● **Document passage**
My first breeding ram, Fernando. From the HBF archives. 

Monday, January 20, 2025

T.G.I.M. / The Wonder of the Implanted Word

"Remember the wondrous works that he has done, his miracles and the judgements he uttered, O offspring of Abraham, his servant, children of Jacob his chosen ones!" ( Psalm 105:5 ) 

It's both - Israel was not just to remember the miracles God did, but also the judgements he uttered. Both were considered his "wondrous works," and the first verses of this Psalm indicate the people were to be thankful for all of these "wondrous works" and praise God for them. Most of the time it seems we're quick to recall the miracles, not so much the judgements. 

This applies to us in Christ's Church today as we thank him for the miracles he has done in our lives, and the judgement that will take place when Jesus Christ comes in all of his glory to judge the living and the dead, to judge the hearts of men. ( 2 Timothy 4:1, Romans 14:10, Matthew 25:31-46 ) As we recite in the Apostle's Creed. 

When we recall or pray for miracles, I believe we forget the greatest. Or maybe we just don't realize the blessing in the first place. Today I'm thanking God for a particular miracle we see in the Scriptures that I've overlooked and taken for granted. 

Last night before bed I was reading this text, and it came alive to me in a way it hasn't before: "Therefore put away all filthiness and rampant wickedness and receive with meekness the implanted word which is able to save your souls." ( James 1:21 ) 

The "implanted" word, meaning it has been planted in us - We didn't put it there, but it was put inside of us. When? and by Whom?

In the Book of Jeremiah God speaks of the New Covenant to come: "I will put my law within them, and I will write it on their hearts. And I will be their God, and they shall be my people. And no longer shall each one teach his neighbor and each his brother saying, 'Know the LORD,' for they shall all know me, from the least of them to the greatest, declares the LORD. For I will forgive their iniquity, and I will remember their sin no more." ( Jeremiah 31: 33-34 ) 

God promises to put his Word in us at the new birth. Listen to this: 

"For thus says the Lord God, 'Behold I, I myself will search for my sheep and will seek them out. As a shepherd seeks out his flock when he is among his sheep that have been scattered, so will I seek out my sheep, and I will rescue them from all places where they have been scattered on a day of clouds and thick darkness." ( Ezekiel 34:11-12 ) ( John 10:11,14 )

● **Required action A**
Answer these questions from the devotional on the implanted word:
(i) What was the name of the author's first breeding ram?
(ii) Which verse was the author reading the night before writing?
(iii) In the Jeremiah passage, where does God say he will write his law?
● **Required action B**
List every Scripture reference given in parentheses in the devotional on the implanted word.
● **Required action C**
Pick up the devotional on the implanted word after its last sentence and keep writing.
The material that follows has no connection to the devotional on the implanted word.

● **Data records**
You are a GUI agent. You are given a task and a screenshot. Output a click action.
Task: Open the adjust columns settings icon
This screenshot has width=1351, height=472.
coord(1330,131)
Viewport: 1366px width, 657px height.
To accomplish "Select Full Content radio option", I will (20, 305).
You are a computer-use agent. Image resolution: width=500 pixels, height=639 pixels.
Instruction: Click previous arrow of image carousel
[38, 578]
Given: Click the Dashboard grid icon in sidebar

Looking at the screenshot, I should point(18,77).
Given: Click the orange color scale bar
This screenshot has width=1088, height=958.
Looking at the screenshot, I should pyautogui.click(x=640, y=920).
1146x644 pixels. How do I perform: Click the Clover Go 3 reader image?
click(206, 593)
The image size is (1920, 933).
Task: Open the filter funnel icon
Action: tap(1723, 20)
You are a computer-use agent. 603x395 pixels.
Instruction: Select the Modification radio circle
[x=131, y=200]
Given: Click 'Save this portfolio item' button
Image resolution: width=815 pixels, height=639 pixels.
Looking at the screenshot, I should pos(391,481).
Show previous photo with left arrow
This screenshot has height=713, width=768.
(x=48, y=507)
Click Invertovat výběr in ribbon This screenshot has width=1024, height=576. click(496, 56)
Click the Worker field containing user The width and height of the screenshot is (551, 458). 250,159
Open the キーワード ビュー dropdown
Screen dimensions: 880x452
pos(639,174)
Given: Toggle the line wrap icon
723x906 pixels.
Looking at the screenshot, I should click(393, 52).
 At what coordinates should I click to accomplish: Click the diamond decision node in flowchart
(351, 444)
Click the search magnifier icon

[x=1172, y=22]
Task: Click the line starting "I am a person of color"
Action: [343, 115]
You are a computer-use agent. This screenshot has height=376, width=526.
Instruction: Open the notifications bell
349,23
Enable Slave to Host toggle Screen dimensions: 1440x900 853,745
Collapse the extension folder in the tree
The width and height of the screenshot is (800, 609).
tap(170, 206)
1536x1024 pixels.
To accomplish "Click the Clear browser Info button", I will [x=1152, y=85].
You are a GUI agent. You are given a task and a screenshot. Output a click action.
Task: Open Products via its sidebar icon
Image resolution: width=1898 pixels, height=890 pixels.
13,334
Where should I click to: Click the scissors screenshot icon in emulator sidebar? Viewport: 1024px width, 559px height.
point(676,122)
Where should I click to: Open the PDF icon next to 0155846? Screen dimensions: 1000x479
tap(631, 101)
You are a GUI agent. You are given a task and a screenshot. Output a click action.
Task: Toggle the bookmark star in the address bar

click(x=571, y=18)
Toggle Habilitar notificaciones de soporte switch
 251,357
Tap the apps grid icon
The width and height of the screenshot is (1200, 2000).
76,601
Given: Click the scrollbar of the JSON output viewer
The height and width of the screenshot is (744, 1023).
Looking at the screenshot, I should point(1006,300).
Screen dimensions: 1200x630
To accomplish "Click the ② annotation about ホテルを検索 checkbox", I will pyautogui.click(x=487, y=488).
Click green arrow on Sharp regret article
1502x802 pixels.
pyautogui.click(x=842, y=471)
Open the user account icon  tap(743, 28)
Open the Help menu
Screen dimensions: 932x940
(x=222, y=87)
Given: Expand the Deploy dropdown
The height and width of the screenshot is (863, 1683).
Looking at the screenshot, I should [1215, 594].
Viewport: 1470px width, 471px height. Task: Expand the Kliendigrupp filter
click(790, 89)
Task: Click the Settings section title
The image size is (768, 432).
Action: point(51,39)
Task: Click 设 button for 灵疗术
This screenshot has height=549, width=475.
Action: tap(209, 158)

● **Task result A**
(i) Fernando
(ii) James 1:21
(iii) On their hearts

● **Task result B**
Psalm 105:5
2 Timothy 4:1
Romans 14:10
Matthew 25:31-46
James 1:21
Jeremiah 31:33-34
Ezekiel 34:11-12
John 10:11,14

● **Task result C**
And to rescue us. One more:

"I will sprinkle clean water on you, and you shall be clean from all of your uncleannesses, and from all your idols I will cleanse you. And I will give you a new heart, and a new spirit I will put within you. And I will remove the heart of stone from your flesh and give you a heart of flesh. And I will put my Spirit within you, and cause you to walk in my statues and be careful to obey my rules." ( Ezekiel 36:25-27 ) 

The KJV uses the word "engrafted," the Greek word "emphutos" meaning "implanted by nature or by others instruction" and "inborn" - my mind goes to Jesus telling Nicodemus that in order to see the kingdom of God one must be "born again." 

So we see the greatest miracle of all toward us is the one accomplished in the human heart at conversion in the regeneration of that sinful heart, separated from God, now by the power of the Holy Spirit granted repentance and given faith to believe and trust in Christ alone for our salvation because of His atoning sacrifice for our sins and God's sovereign grace. ( Ephesians 1, Romans 5:8 ) 

God removes our filthy garments and applies the work of Christ to us, thus replacing our dirty rags by clothing us with His Son's righteousness, supernaturally changing our hearts in a supernatural, inward change and not just an outward mopping up of our mess. 

And not only does he "implant" his Word in us, but He promises in the above verse in Ezekiel to help us obey it by his power, not ours. 

Did you ever "wonder" why you have this hunger for God's Word? Not just to do a surface level reading to check off a box, but to read the Bible with the goal of understanding it? And obeying it because of the grace he has shed upon us? Well, that's a "wondrous work" wrought inside of you at your salvation. God puts his Spirit and his Word in each of us. 

Hold on to that. Remember that truth because it's a promise in his Word, and God faithfully brings all of his covenant promises to pass. Isn't that Good News? I love this. 

Feast on that miracle and his Word today. 

💜

 

"The word is near you, in your mouth and in your heart ( that is the word of faith that we proclaim ); because if you confess with your mouth that Jesus is Lord and believe in your heart that God raised him from the dead, you will be saved." ( Romans 10:8-9 )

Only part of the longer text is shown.